*** DATASET

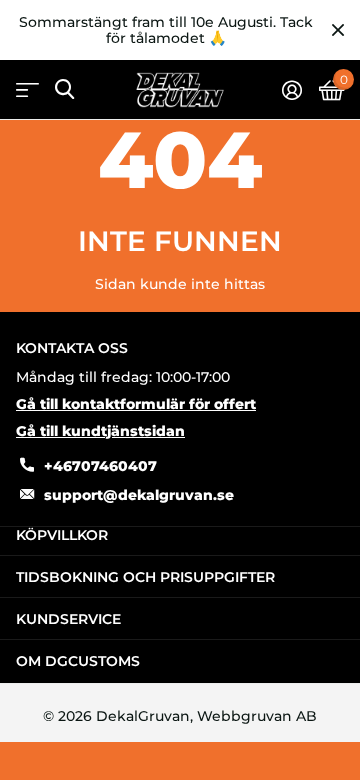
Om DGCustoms (78, 661)
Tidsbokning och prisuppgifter (145, 577)
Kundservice (68, 619)
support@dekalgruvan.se (139, 495)
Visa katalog (27, 90)
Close (338, 30)
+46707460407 (100, 466)
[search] (64, 89)
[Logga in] (291, 90)
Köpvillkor (62, 535)
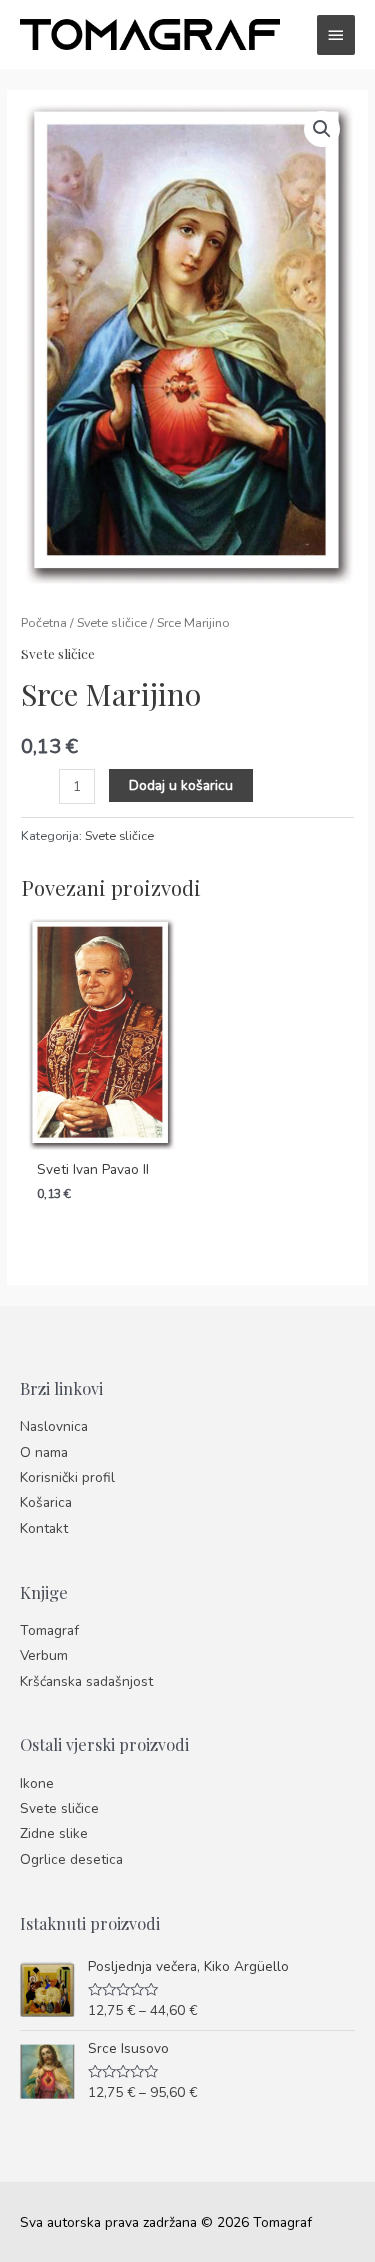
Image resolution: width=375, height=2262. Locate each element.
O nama (44, 1452)
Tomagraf (49, 1630)
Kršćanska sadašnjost (86, 1681)
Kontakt (44, 1528)
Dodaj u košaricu (181, 785)
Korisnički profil (67, 1477)
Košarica (46, 1502)
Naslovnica (54, 1426)
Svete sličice (112, 622)
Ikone (37, 1783)
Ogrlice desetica (71, 1859)
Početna (44, 622)
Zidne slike (54, 1833)
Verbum (44, 1655)
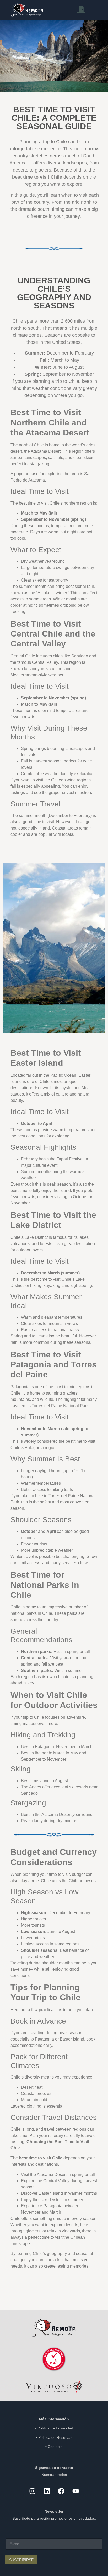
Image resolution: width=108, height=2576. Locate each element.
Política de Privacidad (55, 2428)
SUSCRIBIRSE (21, 2559)
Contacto (55, 2447)
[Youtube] (75, 2491)
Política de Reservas (55, 2437)
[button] (81, 10)
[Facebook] (61, 2491)
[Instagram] (32, 2491)
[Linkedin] (46, 2491)
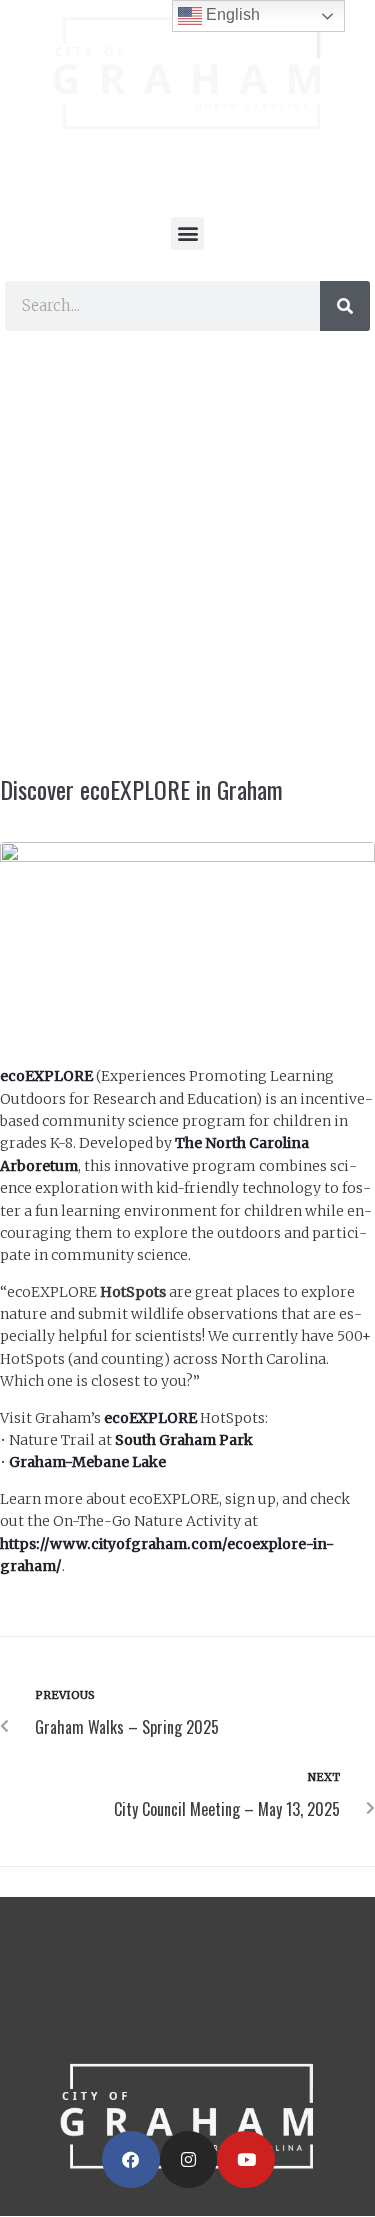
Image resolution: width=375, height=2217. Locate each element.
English (231, 14)
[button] (187, 233)
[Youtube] (246, 2160)
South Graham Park (184, 1440)
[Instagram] (189, 2160)
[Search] (345, 306)
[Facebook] (131, 2160)
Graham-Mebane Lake (87, 1462)
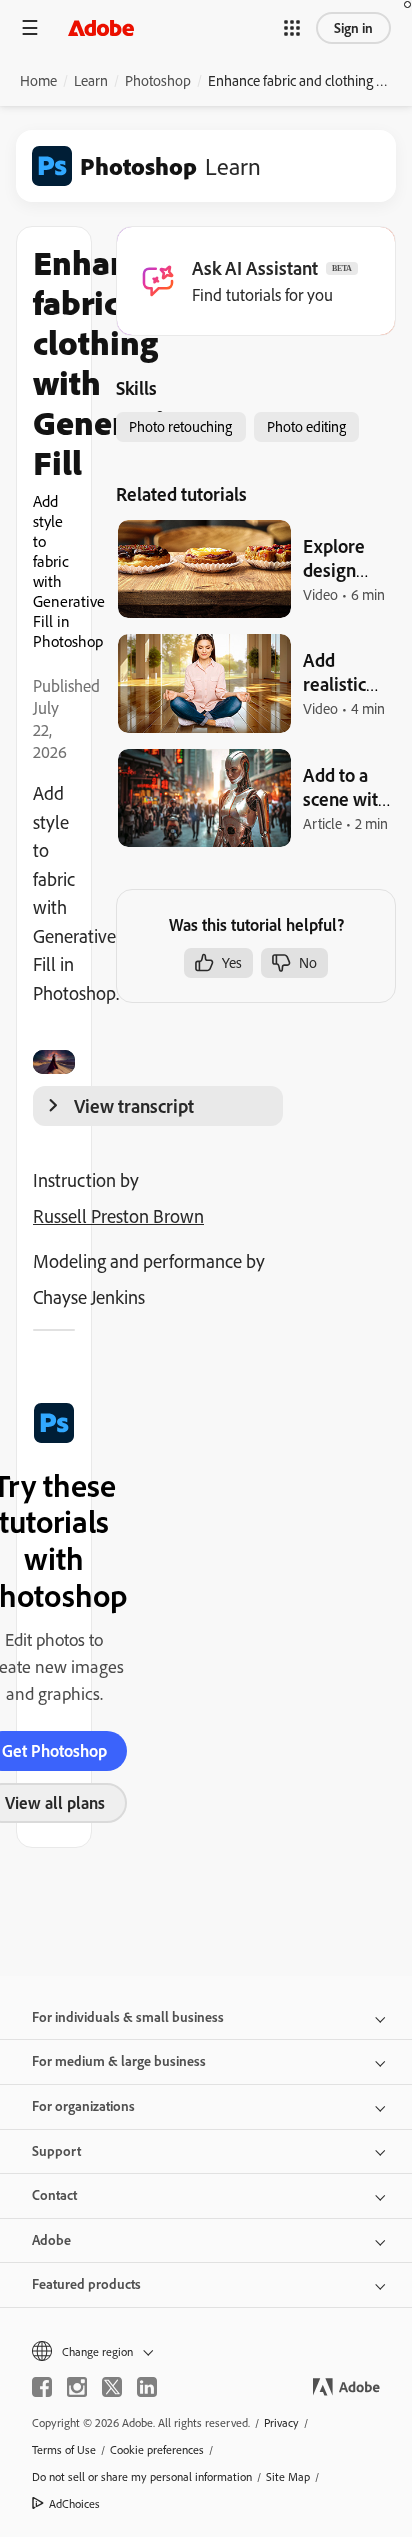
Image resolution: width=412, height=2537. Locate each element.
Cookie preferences (157, 2449)
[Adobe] (101, 27)
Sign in (353, 28)
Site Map (288, 2476)
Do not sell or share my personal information (142, 2476)
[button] (292, 28)
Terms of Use (64, 2449)
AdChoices (74, 2503)
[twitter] (112, 2387)
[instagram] (77, 2387)
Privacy (281, 2422)
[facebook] (42, 2387)
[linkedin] (147, 2387)
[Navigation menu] (30, 27)
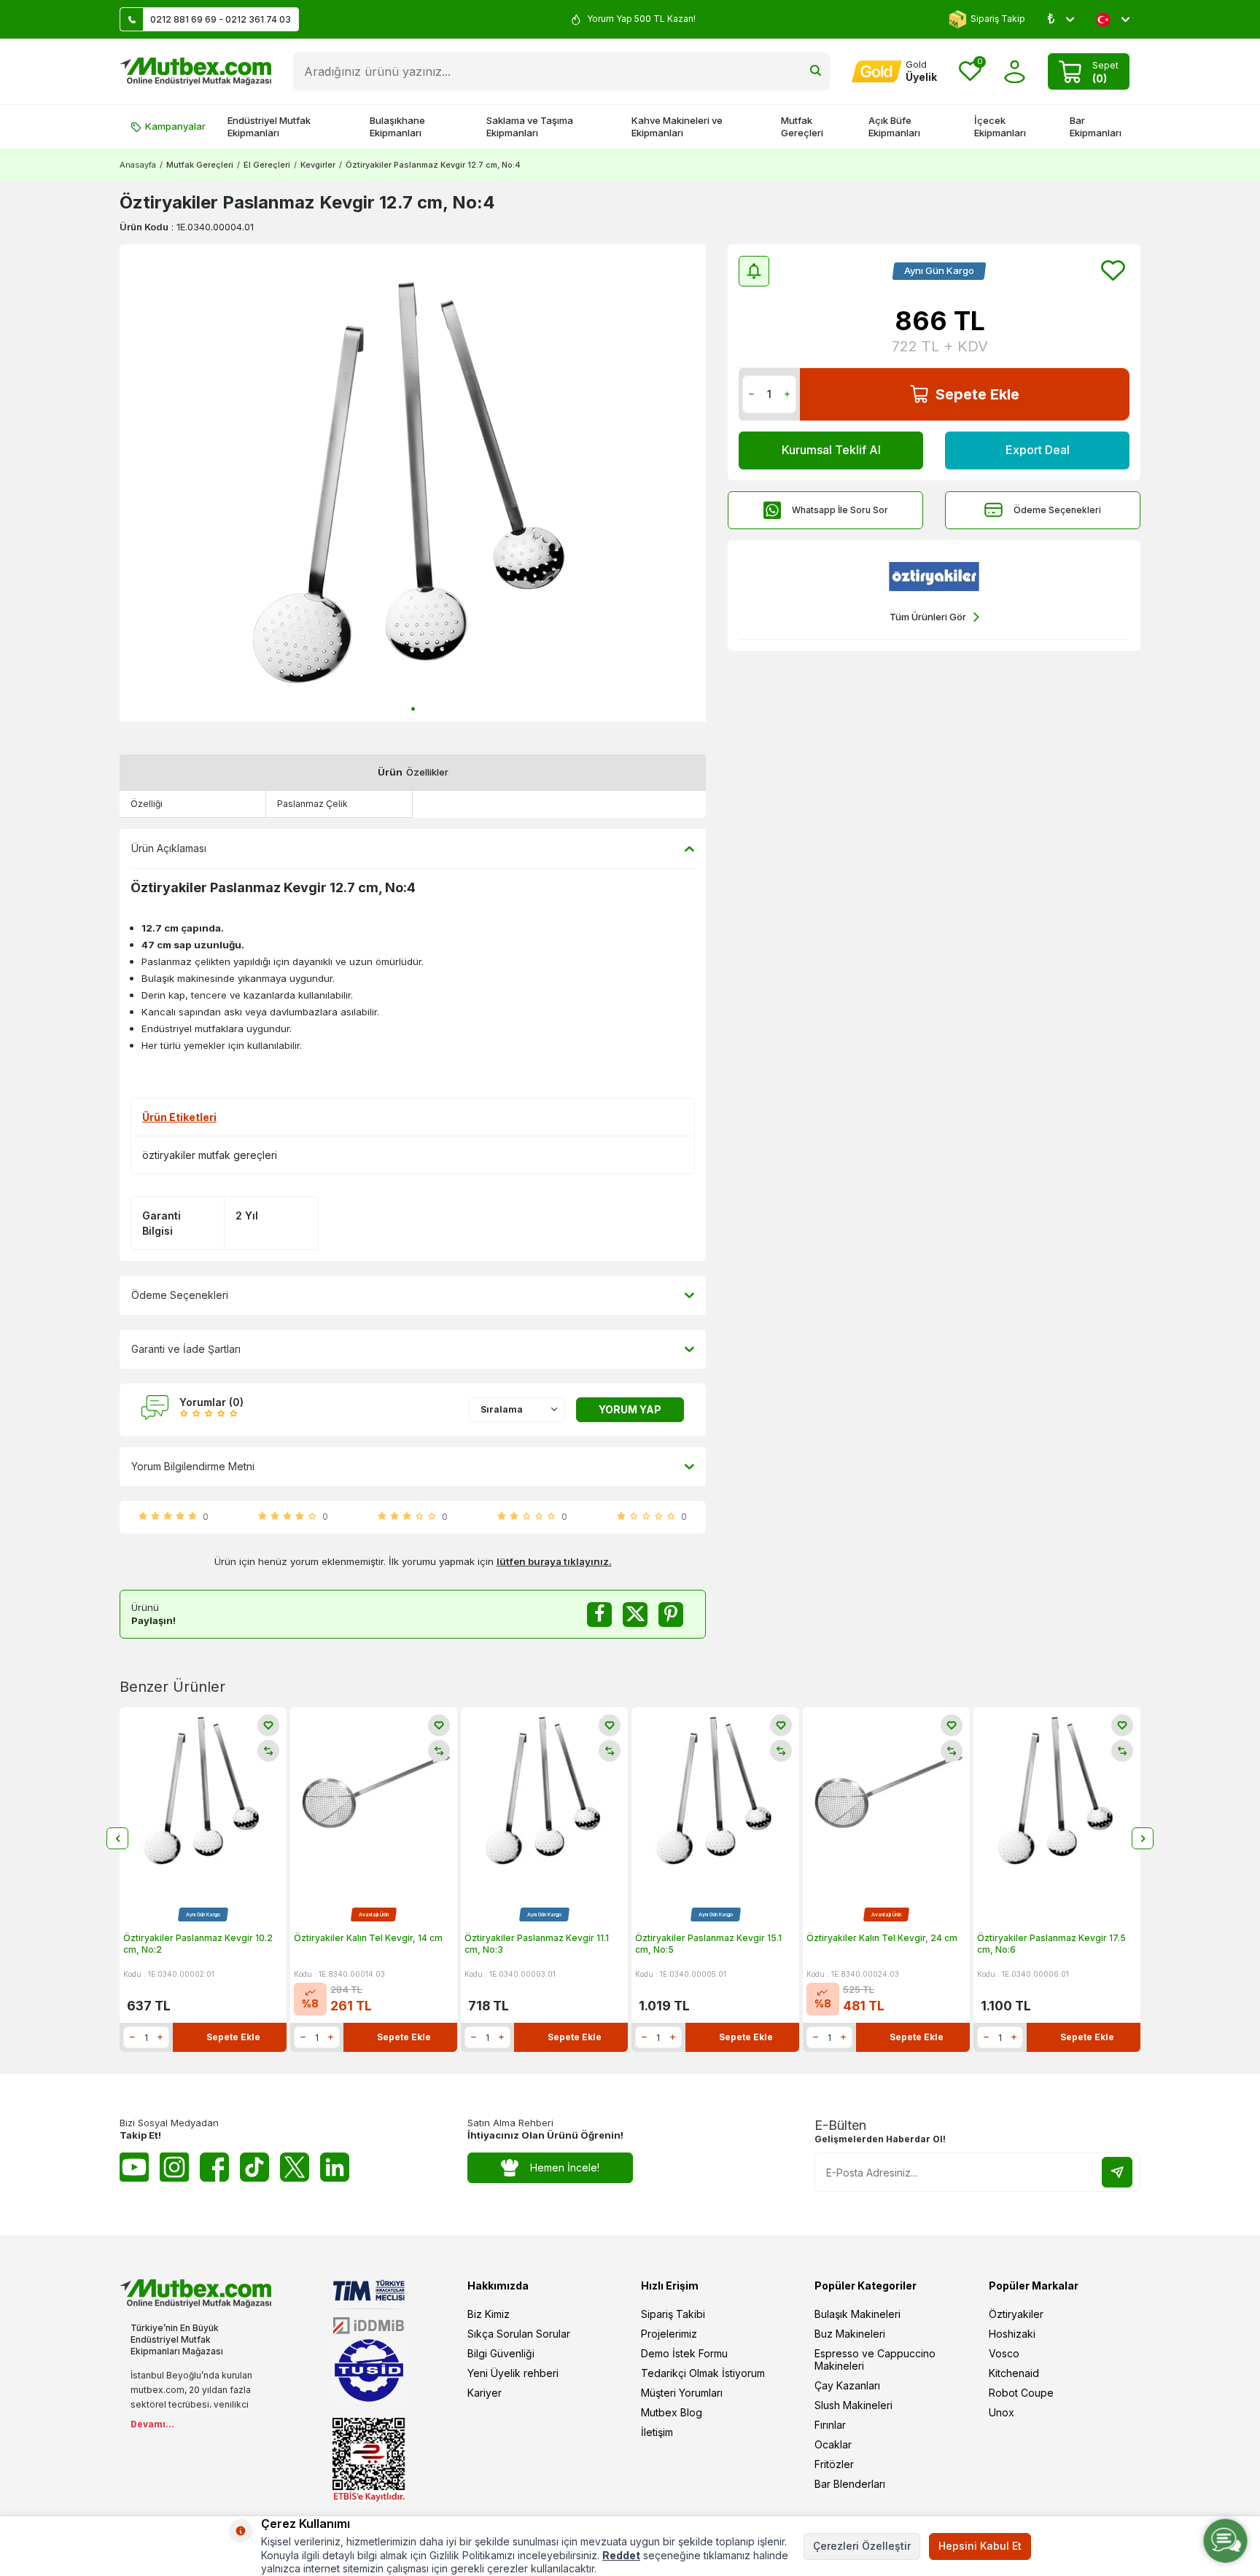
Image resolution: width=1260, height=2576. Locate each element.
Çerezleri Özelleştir (862, 2546)
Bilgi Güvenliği (500, 2353)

******

ASSIGNED TASK: Give the records again exactly, minus the pictures.

TASK ANSWER:
Om DGCustoms (78, 661)
Tidsbokning och prisuppgifter (145, 577)
Kundservice (68, 619)
support@dekalgruvan.se (139, 495)
Visa katalog (27, 90)
Close (338, 30)
+46707460407 (100, 466)
[search] (64, 89)
[Logga in] (291, 90)
Köpvillkor (62, 535)
Image resolution: width=375, height=2262. Locate each element.
O nama (44, 1452)
Tomagraf (49, 1630)
Kršćanska sadašnjost (86, 1681)
Kontakt (44, 1528)
Dodaj u košaricu (181, 785)
Korisnički profil (67, 1477)
Košarica (46, 1502)
Naslovnica (54, 1426)
Svete sličice (112, 622)
Ikone (37, 1783)
Ogrlice desetica (71, 1859)
Početna (44, 622)
Zidne slike (54, 1833)
Verbum (44, 1655)
Image resolution: width=108, height=2576. Locate each element.
Política de Privacidad (55, 2428)
SUSCRIBIRSE (21, 2559)
Contacto (55, 2447)
[Youtube] (75, 2491)
Política de Reservas (55, 2437)
[button] (81, 10)
[Facebook] (61, 2491)
[Instagram] (32, 2491)
[Linkedin] (46, 2491)
Image resolution: width=375, height=2217. Locate each element.
English (231, 14)
[button] (187, 233)
[Youtube] (246, 2160)
South Graham Park (184, 1440)
[Instagram] (189, 2160)
[Search] (345, 306)
[Facebook] (131, 2160)
Graham-Mebane Lake (87, 1462)
Image resolution: width=412, height=2537. Locate each element.
Cookie preferences (157, 2449)
[Adobe] (101, 27)
Sign in (353, 28)
Site Map (288, 2476)
Do not sell or share my personal information (142, 2476)
[button] (292, 28)
Terms of Use (64, 2449)
AdChoices (74, 2503)
[twitter] (112, 2387)
[instagram] (77, 2387)
Privacy (281, 2422)
[facebook] (42, 2387)
[linkedin] (147, 2387)
[Navigation menu] (30, 27)
Image resolution: width=1260, height=2576. Locate each element.
Çerezleri Özelleştir (862, 2546)
Bilgi Güvenliği (500, 2353)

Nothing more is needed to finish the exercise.